Not to defend her actions, but why do Americans particularly insist on severe, inhumane, and disproportional punishment? It would be completely unthinkable for her to get anything >15 years in Germany, likely much much less than that (let'ss ee how Wirecard goes). She didn't murder or harm anyone. She committed fraud.
As if sending her to prison for 5-10 years wouldn't be enough? Who will give her money or believe anything she does afterwards? She's done for no matter what. 65+ years is just to be cruel and enjoyment of the cruelty.
Even if it is the health sector where harm can easily be done, punishments shouldn't be based on hypotheticals.
Personally, I think she should get 12 years. That’s a long time.
I’m an American. As a society, we believe in the deterrent value of punishment (which is proven not to work). We also see prison as a place to put dangerous people in order to protect society. We see only the risk of letting dangerous people out of prison, not any potential benefit. If we have to lock up 1 innocent person to be sure that 9 dangerous people gets locked up, those numbers work for us. It’s a kind of tunnel vision focused on the worst offenders and ignoring the many non-violent or rehabilitated offenders.
So, it’s just this very one-sided view, very risk averse and without much empathy or grace toward the offender.
Also, I think we tend to minimize how hard it is to serve time in a cage. And when people come out of prison and commit further crimes, we assume they didn’t spend enough time behind bars. It’s the one and only solution to the problem. If it’s not working, we apparently just need more of it.
It doesn't seem to have worked for Elizabeth Holmes or Bernie Madoff.
According to this fact sheet, "the certainty of being caught is a vastly more powerful deterrent than punishment". Elizabeth Holmes and Bernie Madoff probably didn't think they would be caught.
> It doesn't seem to have worked for Elizabeth Holmes or Bernie Madoff.

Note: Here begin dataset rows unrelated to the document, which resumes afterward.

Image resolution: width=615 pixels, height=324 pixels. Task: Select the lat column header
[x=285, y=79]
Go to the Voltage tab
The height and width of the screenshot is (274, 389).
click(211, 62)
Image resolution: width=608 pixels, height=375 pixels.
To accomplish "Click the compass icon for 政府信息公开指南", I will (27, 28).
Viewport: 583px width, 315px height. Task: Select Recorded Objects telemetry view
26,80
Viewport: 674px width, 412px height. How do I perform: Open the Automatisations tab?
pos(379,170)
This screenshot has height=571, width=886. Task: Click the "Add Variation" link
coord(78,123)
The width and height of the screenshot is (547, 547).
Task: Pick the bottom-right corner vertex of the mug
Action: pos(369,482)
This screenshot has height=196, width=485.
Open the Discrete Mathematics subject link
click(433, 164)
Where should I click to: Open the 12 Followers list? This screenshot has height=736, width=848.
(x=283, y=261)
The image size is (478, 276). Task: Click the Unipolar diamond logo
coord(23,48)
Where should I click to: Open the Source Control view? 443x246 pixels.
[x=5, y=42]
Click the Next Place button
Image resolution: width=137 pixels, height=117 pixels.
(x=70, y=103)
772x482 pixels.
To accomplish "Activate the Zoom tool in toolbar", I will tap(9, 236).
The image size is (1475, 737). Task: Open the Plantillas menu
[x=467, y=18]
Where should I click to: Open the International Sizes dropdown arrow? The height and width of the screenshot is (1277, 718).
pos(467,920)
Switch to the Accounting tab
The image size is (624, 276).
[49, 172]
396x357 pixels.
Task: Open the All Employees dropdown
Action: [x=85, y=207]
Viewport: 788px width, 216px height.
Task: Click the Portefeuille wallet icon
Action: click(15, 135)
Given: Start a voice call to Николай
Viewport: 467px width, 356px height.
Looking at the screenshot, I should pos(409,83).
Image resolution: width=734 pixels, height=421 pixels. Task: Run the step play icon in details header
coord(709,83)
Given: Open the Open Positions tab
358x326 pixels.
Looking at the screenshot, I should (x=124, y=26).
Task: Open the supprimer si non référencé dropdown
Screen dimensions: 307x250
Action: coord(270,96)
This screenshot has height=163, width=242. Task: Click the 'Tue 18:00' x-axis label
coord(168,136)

Penalizing mass murder also doesn't seem to have worked to prevent 9/11. The question is how representative the perpetrators are in these cases. I'd say not very -- do you disagree?
> According to this fact sheet, "the certainty of being caught is a vastly more powerful deterrent than punishment".
Just because you read it in some fact sheet doesn't mean it's true or even makes any sense. Probabilities and punishments are not commensurable so what does this even mean (without some attempt to describe a subjective loss function)?
Taken literally it's obviously untrue. Examples abound where people don't care much about being caught because the punishment close to non-existent or very light in comparison to the rewards. This is why why gangs like to groom minors, the likely reason why San Francisco has a shoplifting problem, or to bring it back to white-collar crime, why certain types of corporate and individual malfeasance occur over and over again, because the risks, even when caught, are minor but the rewards are not.
Your original claim is tantamount to saying that people don't react to incentives. Which beggars belief. That is not to say that criminals in particular respond to incentives in a way that maximizes their life outcomes or is intuitively obvious, or that for many crimes lowering penalties and investing in other things instead (like detection or prevention) wouldn't produce better societal results. But on the whole I'd expect high-flying financial criminals to respond to incentives set by justice system in a way that is more aligned with their actual utility function than say crack addicts committing robberies to finance their next fix.
What Elizabeth Holmes tried to do is possible. So we can be a bit kinder than that: she thought with enough help she’d figure it out and make her lies the truth before being found out.
She didn’t of course, but it wasn’t impossible to do. She just wasn’t good enough.
After all most cells in your body do a few thousand blood tests on millilitres of blood every second. Our technology has a long way to go but it can be done.
Misdiagnosing people is not harmless. Compare it to selling snake-oil cures, that prevent folks from getting actual medical help. It could kill people. Not harmless, done at a huge scale, and probably killed people or shortened their lives.
> why do Americans particularly insist on severe, inhumane, and disproportional punishment?
Part of the reason is because punishment is so wildly variable and also sentences are almost always shortened drastically. It never looks like justice prevails. A "20 year sentence" is never actually "20 years", it could easily end up being a few years + probation, or even less.
Not sure why you replied to me, I was objecting to the parent comment’s casual endorsement of a racist archetype.
Also, america sure as shit better not go light on a rich lady who sold profit dreams to old men while giving outrageous sentences to poor people everyday. You want to talk about criminal Justice reform she is definitely last on the list of people who deserve leniency.